Awards and highlights
- CFL East All-Star (1985);

= Mike McTague =

Canadian football player (born 1957)

Mike McTague (born May 31, 1957) is a Canadian former professional football player who played nine seasons in the Canadian Football League (CFL) with the Calgary Stampeders, Montreal Concordes/Alouettes, and Saskatchewan Roughriders. He played college football at North Dakota State University.

==Early life and college==
Mike McTague was born on May 31, 1957, in Ottawa, Ontario. He played high school football at Woburn Collegiate Institute in Toronto as a quarterback.

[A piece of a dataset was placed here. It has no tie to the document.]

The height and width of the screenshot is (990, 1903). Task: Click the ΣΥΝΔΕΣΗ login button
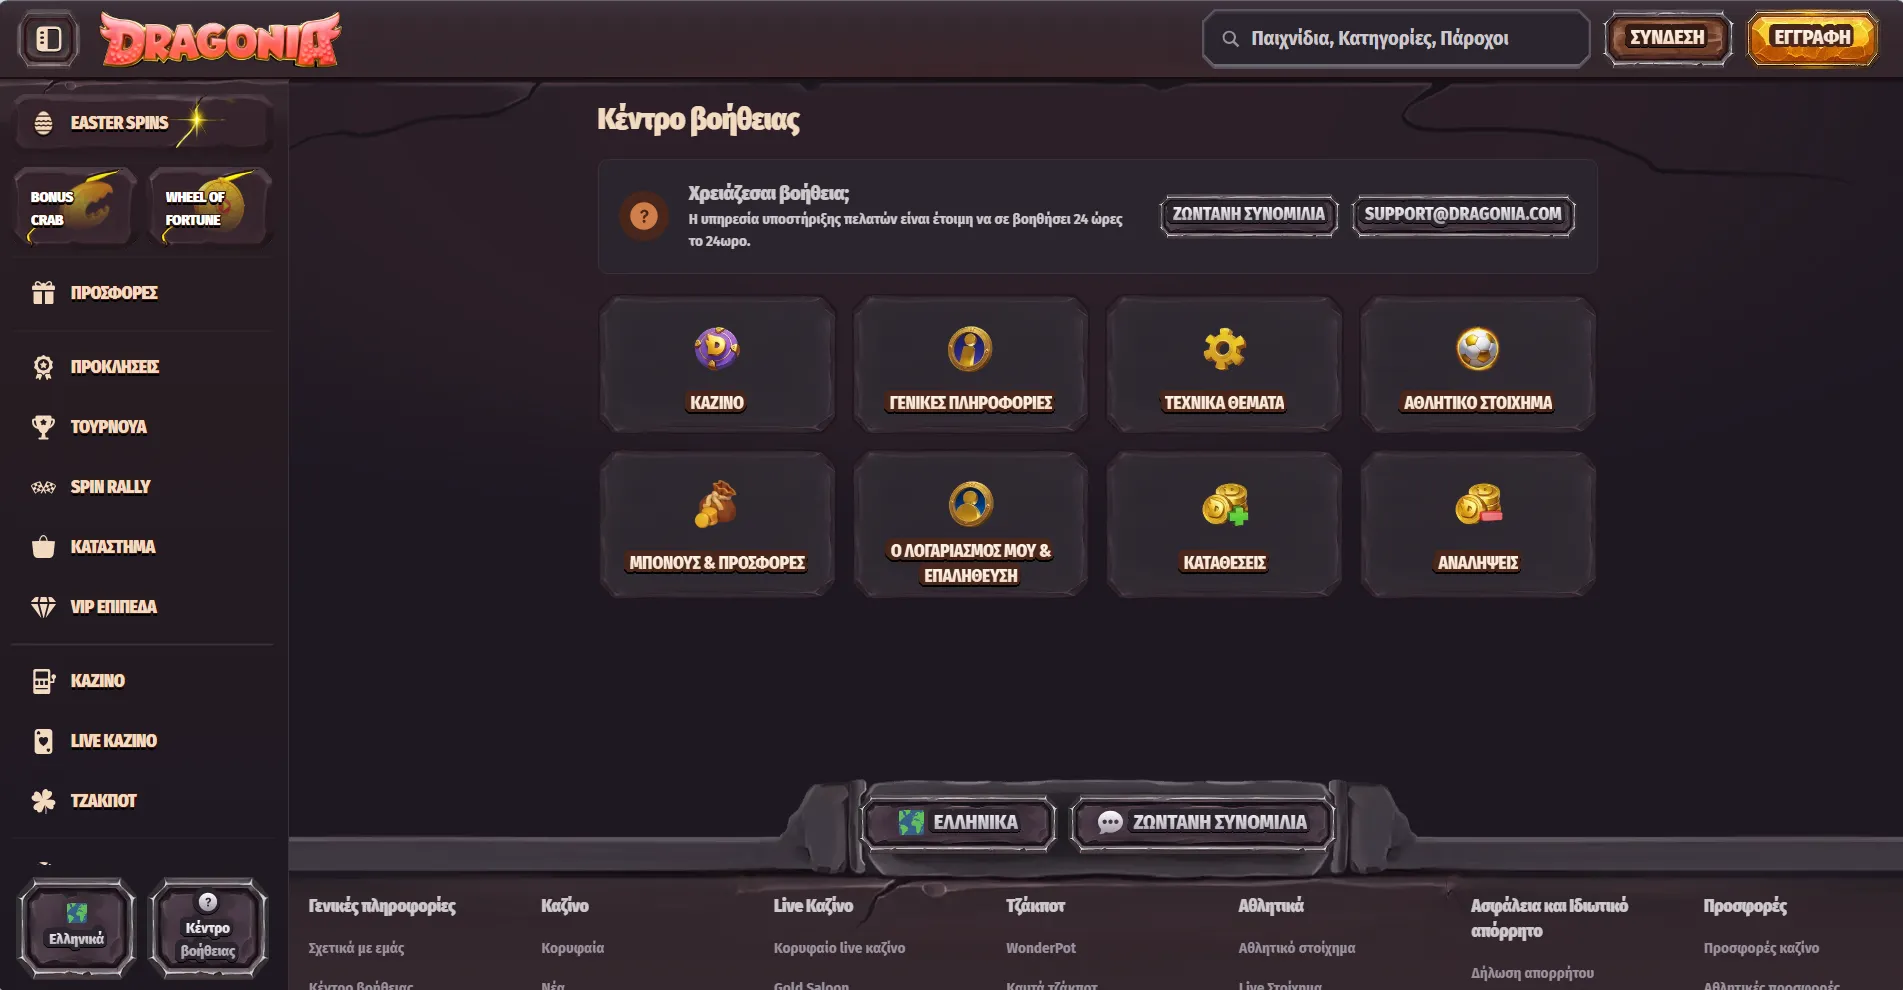coord(1667,38)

He led the Woburn Wildcats to three straight senior A borough championships. McTague also participated in track and field in high school, setting the Scarborough and Toronto district record in the triple jump. He competed in the long jump as well.

McTague accepted a full scholarship to play college football for the North Dakota State Bison of North Dakota State University. He was recruited as a quarterback but quickly switched to wide receiver. He also served as the team's placekicker. He led the team in both scoring and receiving during the 1977 and 1978 seasons, earning All-North Central Conference (NCC) recognition each year. As a senior in 1978, McTague earned team MVP and honorable mention All-American honors. He set several school and NCC records for receiving, kicking, and scoring. He was a perfect 32 for 32 on field goals in college and converted 109 of 115 extra points.

==Professional career==
McTague was the territorial protection of the Toronto Argonauts in the 1979 CFL draft, making him Toronto's first pick that year. In May 1979, he was traded to the Calgary Stampeders for Tony Adams and Cole Doty. McTague was the Stampeders' nominee for the CFL's Most Outstanding Rookie Award in 1979 after punting 146 times for 6,331 yards and a 43.4 average. He played in 95 of 96 regular season games for the Stampeders from 1979 to 1984 as a wide receiver and punter. His 44.1 yards per punt (on 804 punts) was a Calgary franchise record. McTague also set team records with a 92-yard punt, 21 punts in one game, and 153 punts in one season.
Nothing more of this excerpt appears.